Unnamed: 0_level_0,WL ratio Seahawks Averaged,WL ratio Mariners Averaged
year,Unnamed: 1_level_1,Unnamed: 2_level_1
1986,0.499,0.4094
1987,0.5233,0.418
1988,0.5233,0.4252
1989,0.5108,0.4289
1990,0.5421,0.44


### Analyze, model, and visualize

In [9]:
ax = df.plot(figsize=(8,4));
ax.set_ylabel('Win Percentage');


<IPython.core.display.Javascript object>

### State the region and the domain category that your data sets are about
Seattle, Washington Sports

### Create a research question about the domain category and region that you identified.
How have the win percentages for the two major Seattle sports teams (Seahawks and Mariners) changed over the last forty years?

### Provide at least two links to publicly accessible datasets. These could be links to files such as CSV or Excel files, or links to websites which might have data in tabular form, such as Wikipedia pages.
https://en.wikipedia.org/wiki/List_of_Seattle_Mariners_seasons

https://en.wikipedia.org/wiki/List_of_Seattle_Seahawks_seasons#cite_note-1

### Upload an image which addresses your research question. 

### Provide a short (1-2 paragraphs) justification of how your visual addresses your research question.
This visualization was concerned with answering the question of how the win percentages of the two major Seattle sports teams (Seahawks and Mariners) have changed over the last 40 years. Wikipedia was scraped for data concerning wins and losses by season for each team.
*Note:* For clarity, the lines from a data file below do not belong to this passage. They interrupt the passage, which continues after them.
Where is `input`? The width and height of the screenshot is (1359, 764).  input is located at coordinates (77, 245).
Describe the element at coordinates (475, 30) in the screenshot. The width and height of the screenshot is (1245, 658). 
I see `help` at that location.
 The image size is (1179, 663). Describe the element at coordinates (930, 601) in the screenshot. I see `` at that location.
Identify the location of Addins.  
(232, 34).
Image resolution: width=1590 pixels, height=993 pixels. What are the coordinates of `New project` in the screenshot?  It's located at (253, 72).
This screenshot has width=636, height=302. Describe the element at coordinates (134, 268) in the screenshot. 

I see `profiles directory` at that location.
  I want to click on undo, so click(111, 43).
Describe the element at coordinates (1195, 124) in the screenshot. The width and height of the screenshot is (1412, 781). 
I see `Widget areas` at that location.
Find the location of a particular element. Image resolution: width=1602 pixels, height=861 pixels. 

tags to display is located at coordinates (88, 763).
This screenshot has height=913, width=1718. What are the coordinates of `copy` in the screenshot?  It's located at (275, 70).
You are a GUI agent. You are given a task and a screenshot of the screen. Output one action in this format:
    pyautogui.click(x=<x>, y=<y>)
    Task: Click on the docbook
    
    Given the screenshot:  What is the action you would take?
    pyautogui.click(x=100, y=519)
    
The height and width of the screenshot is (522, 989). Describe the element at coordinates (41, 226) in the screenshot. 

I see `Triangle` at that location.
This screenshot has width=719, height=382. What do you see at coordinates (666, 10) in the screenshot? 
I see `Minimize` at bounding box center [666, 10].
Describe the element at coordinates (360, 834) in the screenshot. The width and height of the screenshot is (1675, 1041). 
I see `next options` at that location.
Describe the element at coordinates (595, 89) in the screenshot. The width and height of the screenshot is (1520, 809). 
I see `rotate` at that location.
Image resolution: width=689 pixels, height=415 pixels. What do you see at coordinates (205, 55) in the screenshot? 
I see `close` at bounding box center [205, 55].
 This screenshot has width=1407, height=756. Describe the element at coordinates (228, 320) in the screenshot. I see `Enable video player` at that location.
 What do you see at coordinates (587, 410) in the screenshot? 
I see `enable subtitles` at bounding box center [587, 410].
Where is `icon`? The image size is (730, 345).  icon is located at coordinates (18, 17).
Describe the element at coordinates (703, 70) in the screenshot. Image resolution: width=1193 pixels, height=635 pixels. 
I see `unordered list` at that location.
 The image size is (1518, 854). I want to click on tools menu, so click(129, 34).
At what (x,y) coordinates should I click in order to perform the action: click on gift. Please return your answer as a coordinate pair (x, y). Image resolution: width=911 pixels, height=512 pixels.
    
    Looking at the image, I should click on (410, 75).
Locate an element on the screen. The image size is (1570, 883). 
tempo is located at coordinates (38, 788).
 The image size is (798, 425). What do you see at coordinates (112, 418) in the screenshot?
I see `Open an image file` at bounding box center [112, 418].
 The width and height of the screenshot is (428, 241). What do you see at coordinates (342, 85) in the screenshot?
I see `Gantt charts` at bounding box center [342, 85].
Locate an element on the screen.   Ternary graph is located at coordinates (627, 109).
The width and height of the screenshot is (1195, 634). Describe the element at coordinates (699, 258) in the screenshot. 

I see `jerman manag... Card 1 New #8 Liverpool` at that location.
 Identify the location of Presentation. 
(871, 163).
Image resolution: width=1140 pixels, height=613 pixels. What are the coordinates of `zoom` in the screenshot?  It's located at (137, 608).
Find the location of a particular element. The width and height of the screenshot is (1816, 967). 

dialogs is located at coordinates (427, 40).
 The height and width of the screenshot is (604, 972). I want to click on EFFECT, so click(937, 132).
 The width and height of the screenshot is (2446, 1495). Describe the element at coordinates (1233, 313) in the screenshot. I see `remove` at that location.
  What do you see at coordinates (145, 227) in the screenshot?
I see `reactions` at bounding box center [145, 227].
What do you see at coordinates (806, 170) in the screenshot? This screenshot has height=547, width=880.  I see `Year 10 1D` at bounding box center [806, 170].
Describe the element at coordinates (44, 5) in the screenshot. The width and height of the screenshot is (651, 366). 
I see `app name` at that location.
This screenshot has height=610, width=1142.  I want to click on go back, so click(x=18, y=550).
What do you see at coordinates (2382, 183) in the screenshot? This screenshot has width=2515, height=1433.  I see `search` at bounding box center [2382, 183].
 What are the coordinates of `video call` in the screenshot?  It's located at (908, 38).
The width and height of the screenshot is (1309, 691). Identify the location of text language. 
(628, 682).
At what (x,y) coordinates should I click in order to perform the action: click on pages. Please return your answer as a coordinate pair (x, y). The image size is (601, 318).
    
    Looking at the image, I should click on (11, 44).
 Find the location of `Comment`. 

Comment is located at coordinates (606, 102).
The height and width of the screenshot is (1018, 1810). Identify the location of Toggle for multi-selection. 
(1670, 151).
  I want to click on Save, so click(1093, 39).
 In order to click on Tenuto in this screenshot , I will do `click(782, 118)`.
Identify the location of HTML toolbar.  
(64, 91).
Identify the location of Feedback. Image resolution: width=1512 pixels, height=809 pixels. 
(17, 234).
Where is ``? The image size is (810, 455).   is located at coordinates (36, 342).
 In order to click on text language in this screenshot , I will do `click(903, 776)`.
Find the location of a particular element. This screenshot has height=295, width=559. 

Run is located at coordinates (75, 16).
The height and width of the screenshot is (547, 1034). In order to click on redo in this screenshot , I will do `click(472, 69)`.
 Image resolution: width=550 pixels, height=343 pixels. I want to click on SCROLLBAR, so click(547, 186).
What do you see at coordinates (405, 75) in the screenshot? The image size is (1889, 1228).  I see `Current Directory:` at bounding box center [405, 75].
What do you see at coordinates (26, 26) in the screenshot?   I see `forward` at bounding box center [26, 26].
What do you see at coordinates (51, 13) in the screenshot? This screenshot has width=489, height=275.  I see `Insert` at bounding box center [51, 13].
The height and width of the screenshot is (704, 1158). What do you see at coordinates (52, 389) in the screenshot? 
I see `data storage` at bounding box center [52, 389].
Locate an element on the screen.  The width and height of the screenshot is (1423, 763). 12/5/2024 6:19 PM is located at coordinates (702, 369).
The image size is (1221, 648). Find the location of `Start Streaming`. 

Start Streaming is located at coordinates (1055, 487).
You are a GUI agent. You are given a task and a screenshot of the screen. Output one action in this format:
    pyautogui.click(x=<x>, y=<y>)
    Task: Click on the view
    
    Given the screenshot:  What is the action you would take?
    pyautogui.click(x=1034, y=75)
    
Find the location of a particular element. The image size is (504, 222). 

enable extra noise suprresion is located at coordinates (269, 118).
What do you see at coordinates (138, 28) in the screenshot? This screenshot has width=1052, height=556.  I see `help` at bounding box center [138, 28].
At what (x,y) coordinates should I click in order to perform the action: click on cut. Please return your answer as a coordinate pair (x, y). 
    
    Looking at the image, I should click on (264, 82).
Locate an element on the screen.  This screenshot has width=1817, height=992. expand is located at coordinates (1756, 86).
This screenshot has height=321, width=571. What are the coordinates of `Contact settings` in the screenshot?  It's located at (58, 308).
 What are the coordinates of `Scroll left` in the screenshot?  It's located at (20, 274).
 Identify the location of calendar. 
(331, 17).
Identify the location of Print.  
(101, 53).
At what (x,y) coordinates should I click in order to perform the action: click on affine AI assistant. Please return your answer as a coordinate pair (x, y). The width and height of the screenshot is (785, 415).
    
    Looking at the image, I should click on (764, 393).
Data cleaning has been conducted. A 10-year moving average was plotted to help the reader identify any major trends in the team’s win percentages.  The plot indicates the years of high win percentage for Seahawks are around 1990 and 2007, with periods of decline following both high points. The Mariner’s win percentage shows a continuing increase up to 2003 and stays high from 2003 to 2010.